Nos sentamos bajo el emparrado. Las señoras comenzaron a decirme los
nombres de las flores que yo no veía, dándose el cruel deleite de
interrogarme después sobre sus recientes enseñanzas. Mi imaginación,
destemplada por una experiencia tan larga de excentricidades, no
hallaba reposo. Apenas me dejaba escuchar y casi no me permitía
contestar. Las señoras sonreían ya (yo lo adivinaba) con pleno
conocimiento de mi estado. Comencé a confundir sus palabras con mi
fantasía. Sus explicaciones botánicas, hoy que las recuerdo, me parecen
monstruosas como un delirio: creo haberles oído hablar de flores que
muerden y de flores que besan; de tallos que se arrancan a su raíz y
os trepan, como serpientes, hasta el cuello.
La oscuridad, el cansancio, la cena, el Chablis, la conversación
misteriosa sobre flores que yo no veía (y aun creo que no las había en
aquel raquítico jardín), todo me fue convidando al sueño; y me quedé
dormido sobre el banco, bajo el emparrado.

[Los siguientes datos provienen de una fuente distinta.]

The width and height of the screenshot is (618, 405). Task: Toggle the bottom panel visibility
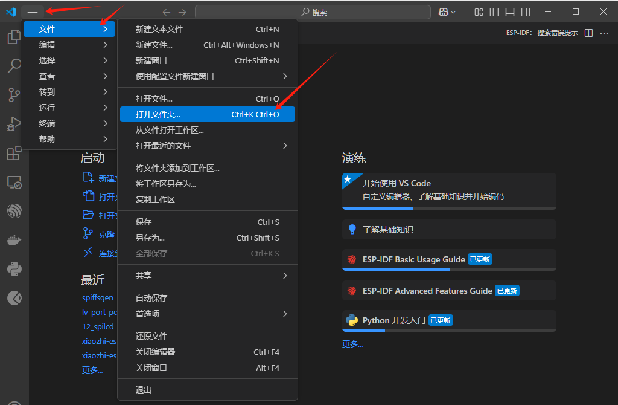pos(510,11)
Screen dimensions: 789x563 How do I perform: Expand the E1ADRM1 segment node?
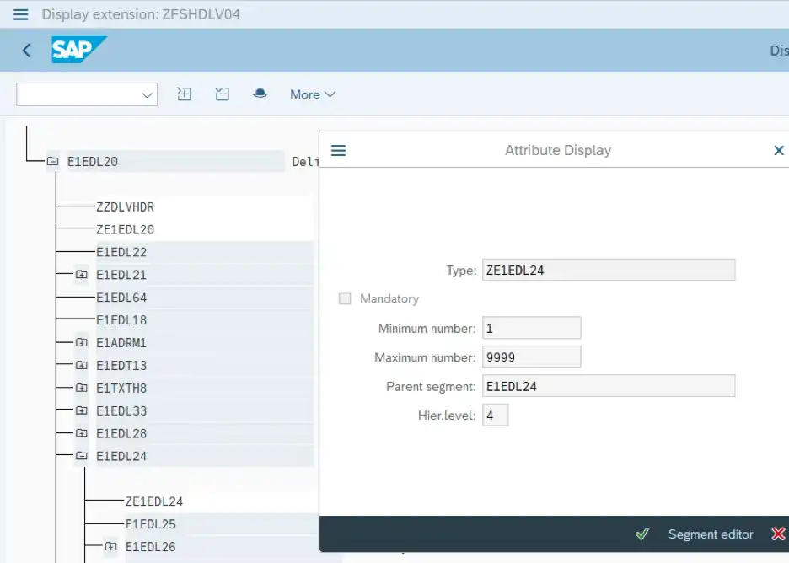pos(81,343)
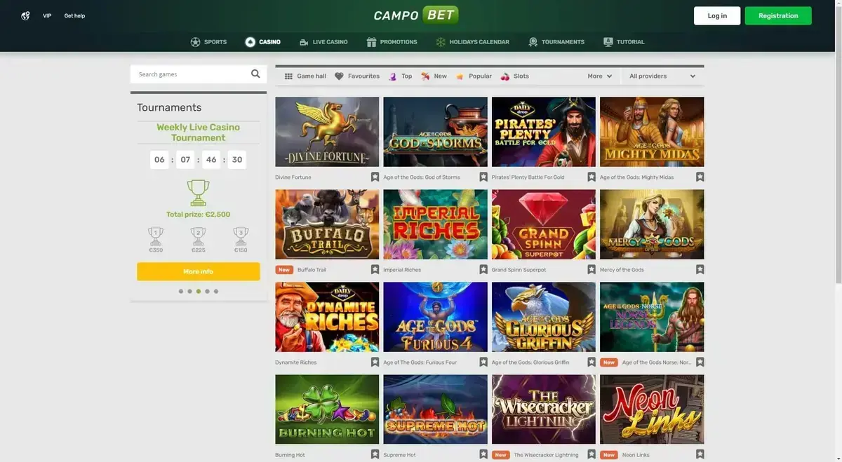Expand the More categories dropdown
This screenshot has height=462, width=842.
[x=600, y=76]
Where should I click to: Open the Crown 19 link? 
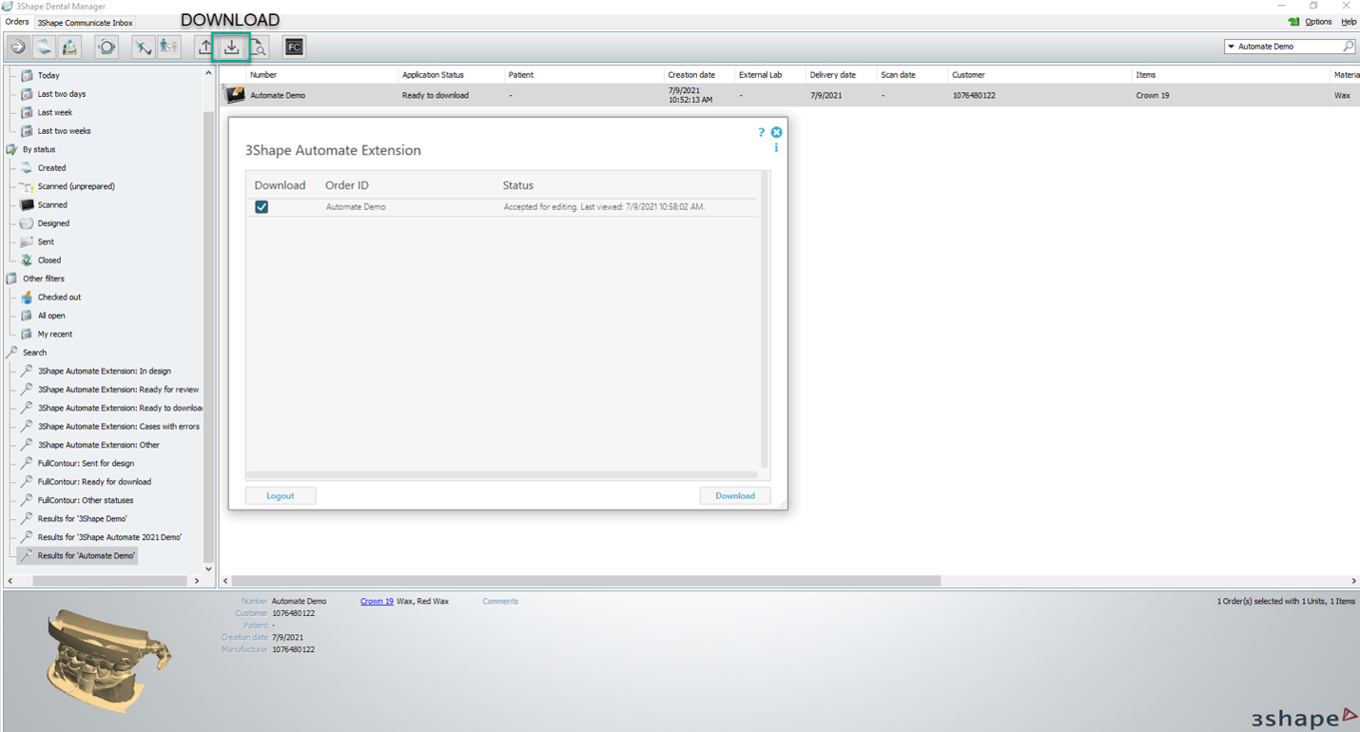click(376, 601)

—¡Pobre capitán! —oí decir cuando abrí los ojos—. Lleno de ilusiones marchó a Europa. Para él se apagó la luz.
En mi alrededor reinaba la misma oscuridad. Un vientecillo tibio
hacía vibrar el emparrado. Doña Magdalena y Amalia conversaban junto a
mí, resignadas a tolerar mi mutismo. Me pareció que habían trocado
los asientos durante mi breve sueño; eso me pareció…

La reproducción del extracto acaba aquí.